Hahahaha! I NEED one of those buttons. I have no idea which end is up.
What do you mean that you are "holding on by a thread already?" Then later you say "no biggie." I realize the "no biggie" is in relation to using your H as a mirror, but sometimes you sound so hurt but then get this steely resolve as to almost not acknowledge it. You are allowed to be hurt, CV. And you are supposed to acknowledge it. I worry, I guess.

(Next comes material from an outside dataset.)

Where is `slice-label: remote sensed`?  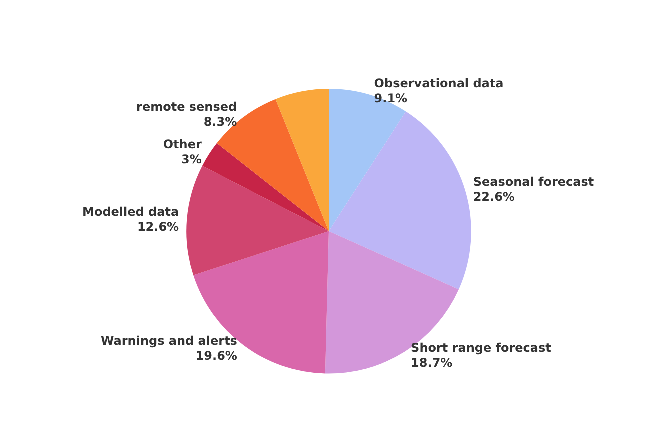 slice-label: remote sensed is located at coordinates (187, 107).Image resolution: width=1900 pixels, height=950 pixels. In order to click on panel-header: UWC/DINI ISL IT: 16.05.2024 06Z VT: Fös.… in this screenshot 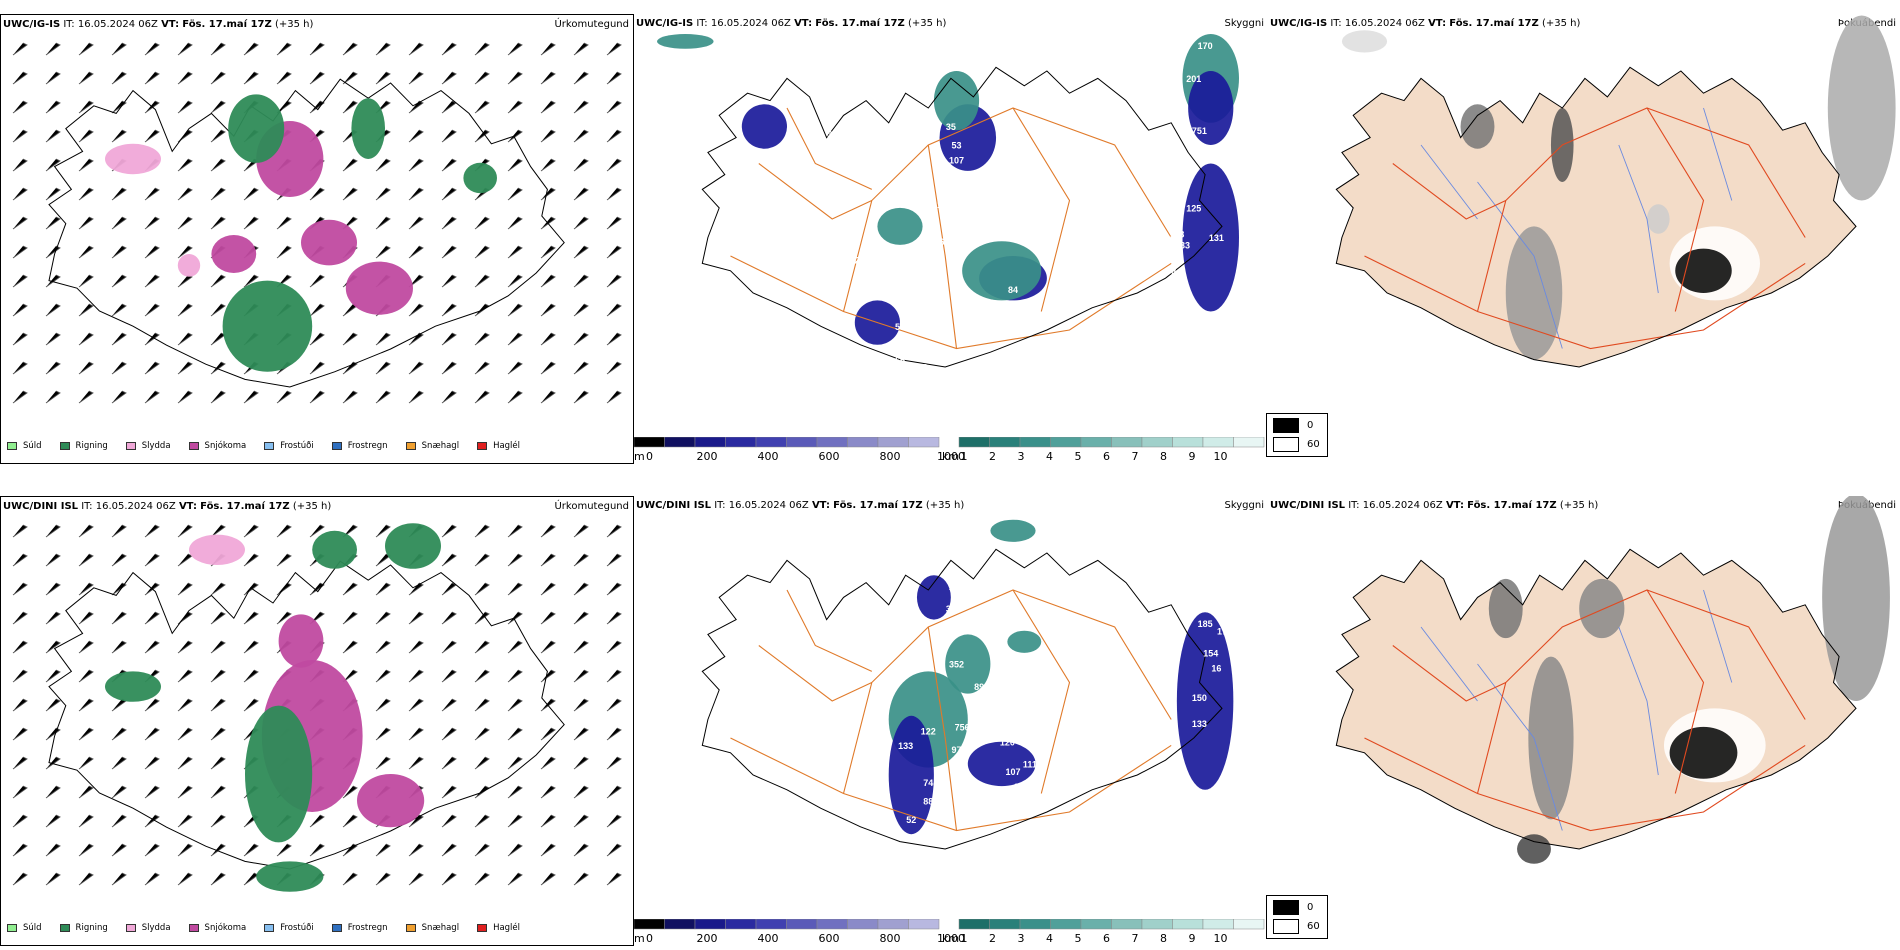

I know what it is to feel like I'm talking to someone who isn't responsive. My H would play the shell game with me. I would talk about an issue we were having and he'd respond about how the treasury might mint a $1 trillion coin. It was insane to me. And very very hurtful. Somedays I wanted to shake him. But, for me? Most days I didn't think he cared about me all that much. And he probably does in his own way. Unfortunately, "his own way" is not an environment I'm able to thrive in. My problem? Sure. Doesn't take away from the deep hurt and loss I feel. What burns me the most? He wasn't anything like this throughout our relationship. He'd literally chase me around the house when there was an issue to get it resolved quickly. Now, he can't run far enough.
Anyway, it's fine to be tough, but it's important to acknowledge the hurt.
Has your H said anything today regarding yesterday's events?